A great deal of creativity is required to make scientific breakthroughs, and art is just as often an expression of (or a product of) scientific knowledge. Consider the science behind mixing paint in the correct proportions, or creating perspective in a drawing, or even imagining the dance of a quark.
Visual art has been used to document the natural world for thousands of years, from cave drawings of animals that help today’s researchers figure out yesterday’s fauna, to paintings of centuries-old experiments that show us how they were conducted. One of the most famous examples of the interconnection between art and science is the work of Renaissance master Leonardo da Vinci.

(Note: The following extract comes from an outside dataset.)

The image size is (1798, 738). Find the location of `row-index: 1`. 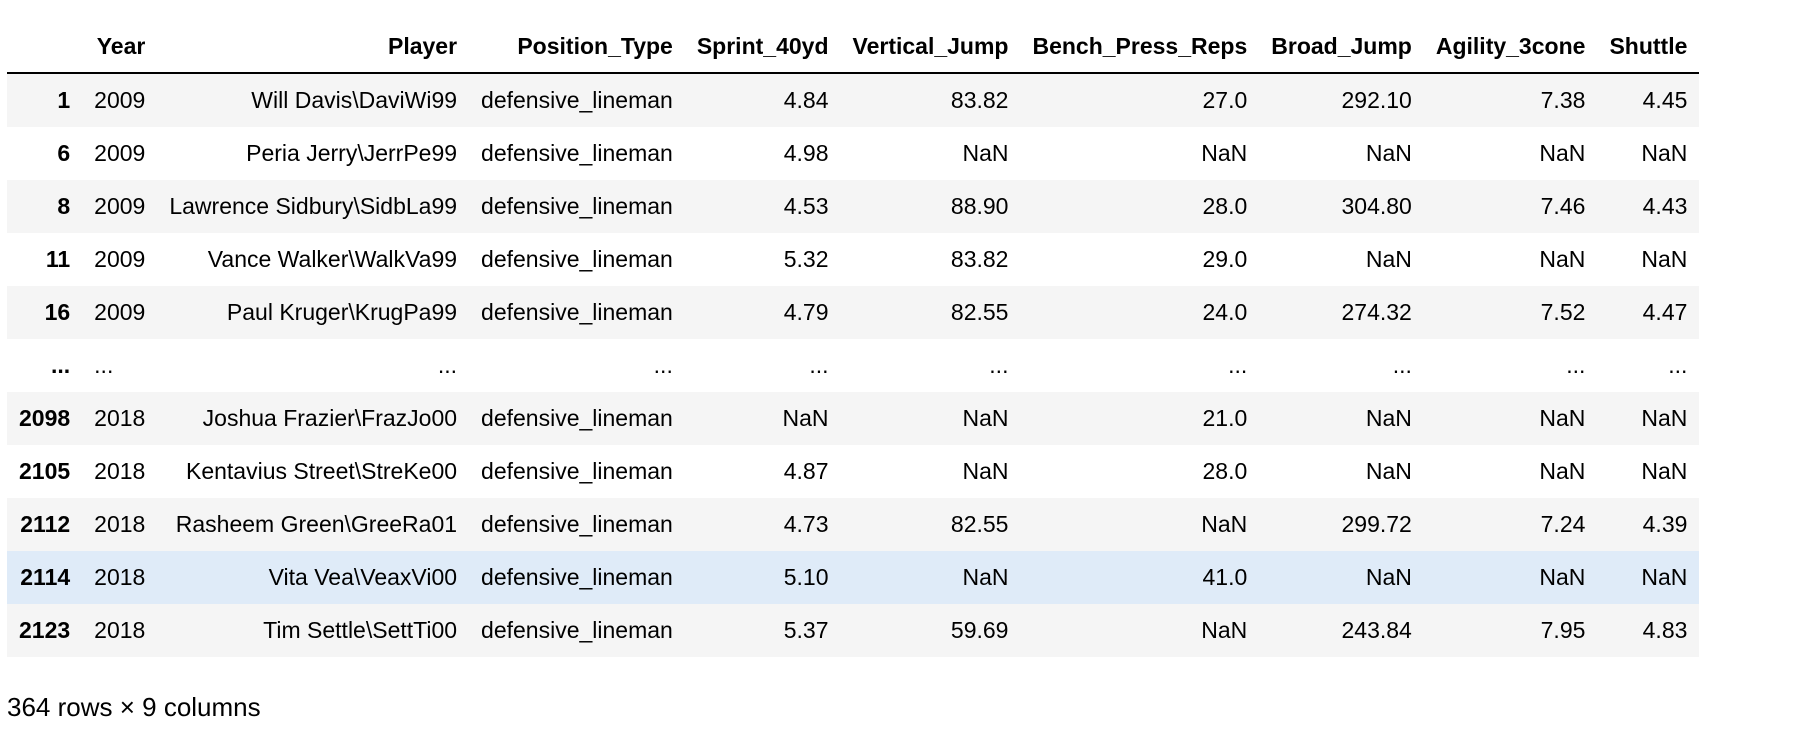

While his Mona Lisa is probably the most famous portrait ever painted, da Vinci’s scientific drawings, recently on exhibit at the Boston Museum of Science, are smaller in scale and intricately detailed and annotated; and they demonstrate that he was no less skilled as an inventor and researcher. In fact, da Vinci’s talent as a bridge engineer was proven in 2001, when artist Vebjorn Sand built the da Vinci-Broen bridge in Norway using the artist’s never-realized plans for a bridge meant to stretch across the Golden Horn in Istanbul. Rejected as an architectural impossibility by the Ottoman Sultan who commissioned it, the bridge was built 499 years after da Vinci designed it, proving the Sultan wrong.
While da Vinci conducted his own experiments and studies, other artists were keen to observe and document a rapidly evolving body of scientific knowledge. For instance, Rembrandt’s painting The Anatomy Lesson depicts a scientist with a partially dissected corpse and a throng of interested spectators eager to understand the workings of the human body. Among the most interesting examples of the artist as recorder of scientific progress are the paintings of Joseph Wright of Derby, who worked at the close of the 18th century and was part of a small circle of intellectuals known as the Lunar Society (so-called because they met on the night of the full moon, so their horses could see the way home).

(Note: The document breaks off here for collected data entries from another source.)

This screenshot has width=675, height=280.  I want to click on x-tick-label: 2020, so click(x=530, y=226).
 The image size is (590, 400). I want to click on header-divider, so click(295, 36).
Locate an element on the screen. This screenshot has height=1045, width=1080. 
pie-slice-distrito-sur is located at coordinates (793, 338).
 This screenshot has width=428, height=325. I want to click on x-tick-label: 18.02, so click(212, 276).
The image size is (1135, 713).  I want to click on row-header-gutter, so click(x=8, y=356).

Wright’s famous painting A Philosopher Giving a Lecture at the Orrery (in which a lamp is put in place of the sun), depicts an intimate gathering around a mechanical model of the solar system. Documenting the growing popularity of science among the public at large, the painting records a range of reactions to this marvel, from wonder to introspection.

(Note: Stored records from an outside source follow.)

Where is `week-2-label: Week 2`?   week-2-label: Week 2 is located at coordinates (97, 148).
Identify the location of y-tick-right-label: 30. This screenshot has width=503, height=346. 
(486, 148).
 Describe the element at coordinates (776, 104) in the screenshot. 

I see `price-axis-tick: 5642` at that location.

Beyond the use of art to document scientific progress, Marianne North’s paintings of tropical plants serve as both historic and scientific records. Active in the mid to late 19th century, North traveled extensively on her own, a feat unheard of at the time for a woman. She was never formally trained in painting, but her talent and productivity produced over 800 paintings that currently hang in the Marianne North Gallery in Kew Gardens, London. Her work transcends traditional plant specimens, which are collected, dried, preserved in herbaria and used to establish a record of species.
Charles Darwin considered North’s paintings to be excellent examples of his theory of natural selection.
Charles Darwin considered North’s paintings to be excellent examples of his theory of natural selection.
While those samples document discovery and provide a necessary historic record, North’s brilliantly colored paintings bring those species to life in their natural habitats as part of their ecosystems. Charles Darwin considered North’s paintings to be excellent examples of his theory of natural selection. One can see quite clearly from her work the adaptations that tropical plants have made to survive in different areas around the world, and the similarities between geographically close species. North has maintained a legacy not only through her artwork but also through several species for which she provided the first illustration and were later named after her.
Many examples of art intersecting with science exist around us, but these few highlighted here illustrate how art is crucial in helping us understand our scientific legacy and how science is well served by applying an artistic lens. Together, art and science help us interpret, study and explore the world around us.